→ **Exercise**
Using the data below, work out how many lines contain the word "computer", then state that number without comment.

→ **Data to process**

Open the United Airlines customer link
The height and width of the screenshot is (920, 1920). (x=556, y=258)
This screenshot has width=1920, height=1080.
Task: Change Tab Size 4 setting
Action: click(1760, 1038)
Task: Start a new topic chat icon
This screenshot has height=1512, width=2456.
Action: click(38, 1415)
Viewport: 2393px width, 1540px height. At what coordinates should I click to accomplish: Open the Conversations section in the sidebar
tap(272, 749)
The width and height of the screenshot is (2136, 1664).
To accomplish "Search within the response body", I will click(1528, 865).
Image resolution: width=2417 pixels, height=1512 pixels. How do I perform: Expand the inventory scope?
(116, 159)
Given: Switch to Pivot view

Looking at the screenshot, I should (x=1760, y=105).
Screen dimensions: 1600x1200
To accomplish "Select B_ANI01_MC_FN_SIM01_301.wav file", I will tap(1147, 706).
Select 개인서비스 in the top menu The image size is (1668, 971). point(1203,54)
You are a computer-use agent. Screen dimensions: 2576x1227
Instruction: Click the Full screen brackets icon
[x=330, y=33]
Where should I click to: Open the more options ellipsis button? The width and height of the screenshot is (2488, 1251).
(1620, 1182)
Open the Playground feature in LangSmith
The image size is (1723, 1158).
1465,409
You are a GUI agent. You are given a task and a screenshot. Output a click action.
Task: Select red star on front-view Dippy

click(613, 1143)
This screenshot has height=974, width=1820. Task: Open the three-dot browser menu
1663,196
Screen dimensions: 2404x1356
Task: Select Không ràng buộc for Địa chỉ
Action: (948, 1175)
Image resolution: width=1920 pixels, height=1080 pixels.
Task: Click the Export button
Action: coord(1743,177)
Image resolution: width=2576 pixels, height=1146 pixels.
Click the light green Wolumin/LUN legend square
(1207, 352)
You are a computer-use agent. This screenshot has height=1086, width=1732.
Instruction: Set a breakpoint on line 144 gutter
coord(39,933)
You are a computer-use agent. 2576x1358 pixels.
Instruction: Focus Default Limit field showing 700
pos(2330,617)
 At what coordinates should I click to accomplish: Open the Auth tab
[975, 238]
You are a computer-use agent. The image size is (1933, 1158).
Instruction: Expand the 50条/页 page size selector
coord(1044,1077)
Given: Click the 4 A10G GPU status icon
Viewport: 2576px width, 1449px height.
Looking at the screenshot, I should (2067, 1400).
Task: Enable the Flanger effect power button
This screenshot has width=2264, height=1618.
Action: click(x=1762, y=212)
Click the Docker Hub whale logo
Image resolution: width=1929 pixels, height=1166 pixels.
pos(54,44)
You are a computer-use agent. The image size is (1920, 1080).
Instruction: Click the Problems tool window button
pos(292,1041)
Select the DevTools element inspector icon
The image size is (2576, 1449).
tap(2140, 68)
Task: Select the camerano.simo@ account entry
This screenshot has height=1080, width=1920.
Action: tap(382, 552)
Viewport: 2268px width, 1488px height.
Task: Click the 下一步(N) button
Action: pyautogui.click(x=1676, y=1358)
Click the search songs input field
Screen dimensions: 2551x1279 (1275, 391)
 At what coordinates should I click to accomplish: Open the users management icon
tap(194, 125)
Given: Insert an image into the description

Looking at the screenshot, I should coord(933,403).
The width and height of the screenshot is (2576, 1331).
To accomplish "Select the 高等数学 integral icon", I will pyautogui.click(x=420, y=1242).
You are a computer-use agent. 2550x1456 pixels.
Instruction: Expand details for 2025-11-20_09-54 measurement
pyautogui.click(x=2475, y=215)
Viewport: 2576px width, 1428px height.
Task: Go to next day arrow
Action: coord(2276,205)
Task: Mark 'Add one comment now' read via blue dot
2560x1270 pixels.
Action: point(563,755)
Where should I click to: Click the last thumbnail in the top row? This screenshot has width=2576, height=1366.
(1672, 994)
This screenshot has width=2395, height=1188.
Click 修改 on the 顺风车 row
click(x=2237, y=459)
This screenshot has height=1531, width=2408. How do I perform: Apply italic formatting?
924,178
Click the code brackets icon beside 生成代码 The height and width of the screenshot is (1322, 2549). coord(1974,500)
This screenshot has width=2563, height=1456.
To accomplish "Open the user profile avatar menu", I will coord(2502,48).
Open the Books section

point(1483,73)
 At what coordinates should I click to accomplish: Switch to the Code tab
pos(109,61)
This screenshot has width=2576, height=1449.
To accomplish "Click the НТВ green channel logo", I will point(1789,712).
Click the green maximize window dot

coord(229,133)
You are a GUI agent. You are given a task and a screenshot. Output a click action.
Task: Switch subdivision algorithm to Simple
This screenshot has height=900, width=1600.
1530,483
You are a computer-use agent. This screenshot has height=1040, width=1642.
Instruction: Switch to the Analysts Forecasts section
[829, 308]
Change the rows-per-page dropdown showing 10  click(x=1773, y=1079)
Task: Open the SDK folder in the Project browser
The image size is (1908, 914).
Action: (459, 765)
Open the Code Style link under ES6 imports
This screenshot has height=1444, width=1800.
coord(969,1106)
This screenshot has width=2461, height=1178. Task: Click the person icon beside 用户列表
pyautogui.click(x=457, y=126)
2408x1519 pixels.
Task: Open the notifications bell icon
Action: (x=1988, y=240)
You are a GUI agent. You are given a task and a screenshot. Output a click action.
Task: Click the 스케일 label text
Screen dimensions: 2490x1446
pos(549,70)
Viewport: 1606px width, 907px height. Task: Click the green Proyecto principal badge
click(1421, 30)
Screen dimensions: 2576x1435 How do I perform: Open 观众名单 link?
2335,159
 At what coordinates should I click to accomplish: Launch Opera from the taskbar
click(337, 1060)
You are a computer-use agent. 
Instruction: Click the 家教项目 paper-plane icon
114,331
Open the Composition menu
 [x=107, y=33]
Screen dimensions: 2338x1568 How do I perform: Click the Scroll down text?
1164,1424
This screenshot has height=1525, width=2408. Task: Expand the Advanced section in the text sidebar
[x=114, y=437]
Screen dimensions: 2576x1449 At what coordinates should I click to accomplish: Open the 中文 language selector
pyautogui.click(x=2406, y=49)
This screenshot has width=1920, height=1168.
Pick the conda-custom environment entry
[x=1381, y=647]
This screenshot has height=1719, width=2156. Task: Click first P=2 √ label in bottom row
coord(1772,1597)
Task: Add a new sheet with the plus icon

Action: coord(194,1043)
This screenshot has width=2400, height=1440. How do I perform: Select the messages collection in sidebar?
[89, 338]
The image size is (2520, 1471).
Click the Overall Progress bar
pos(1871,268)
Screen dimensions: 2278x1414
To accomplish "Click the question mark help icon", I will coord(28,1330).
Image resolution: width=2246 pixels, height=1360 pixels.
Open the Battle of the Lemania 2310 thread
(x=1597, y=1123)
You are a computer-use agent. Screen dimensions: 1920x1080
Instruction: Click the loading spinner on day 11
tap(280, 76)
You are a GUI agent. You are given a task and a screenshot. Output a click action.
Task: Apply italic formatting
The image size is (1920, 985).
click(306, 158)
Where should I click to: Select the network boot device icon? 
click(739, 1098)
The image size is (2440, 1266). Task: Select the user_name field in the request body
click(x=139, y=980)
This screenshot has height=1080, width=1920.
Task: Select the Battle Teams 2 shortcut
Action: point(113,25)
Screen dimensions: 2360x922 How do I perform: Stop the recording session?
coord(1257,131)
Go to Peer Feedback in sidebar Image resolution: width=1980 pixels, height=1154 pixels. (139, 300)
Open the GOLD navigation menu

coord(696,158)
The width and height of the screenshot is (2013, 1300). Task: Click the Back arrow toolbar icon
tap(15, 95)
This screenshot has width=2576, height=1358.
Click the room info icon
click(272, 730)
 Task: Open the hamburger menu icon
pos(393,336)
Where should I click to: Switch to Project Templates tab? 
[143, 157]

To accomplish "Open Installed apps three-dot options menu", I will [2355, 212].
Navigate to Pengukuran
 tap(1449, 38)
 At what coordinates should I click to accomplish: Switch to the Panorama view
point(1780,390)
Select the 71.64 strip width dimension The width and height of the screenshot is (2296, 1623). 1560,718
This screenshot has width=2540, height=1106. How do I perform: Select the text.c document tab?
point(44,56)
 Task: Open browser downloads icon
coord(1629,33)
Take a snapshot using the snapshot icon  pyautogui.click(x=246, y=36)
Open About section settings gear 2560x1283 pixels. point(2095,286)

→ **Result below**
9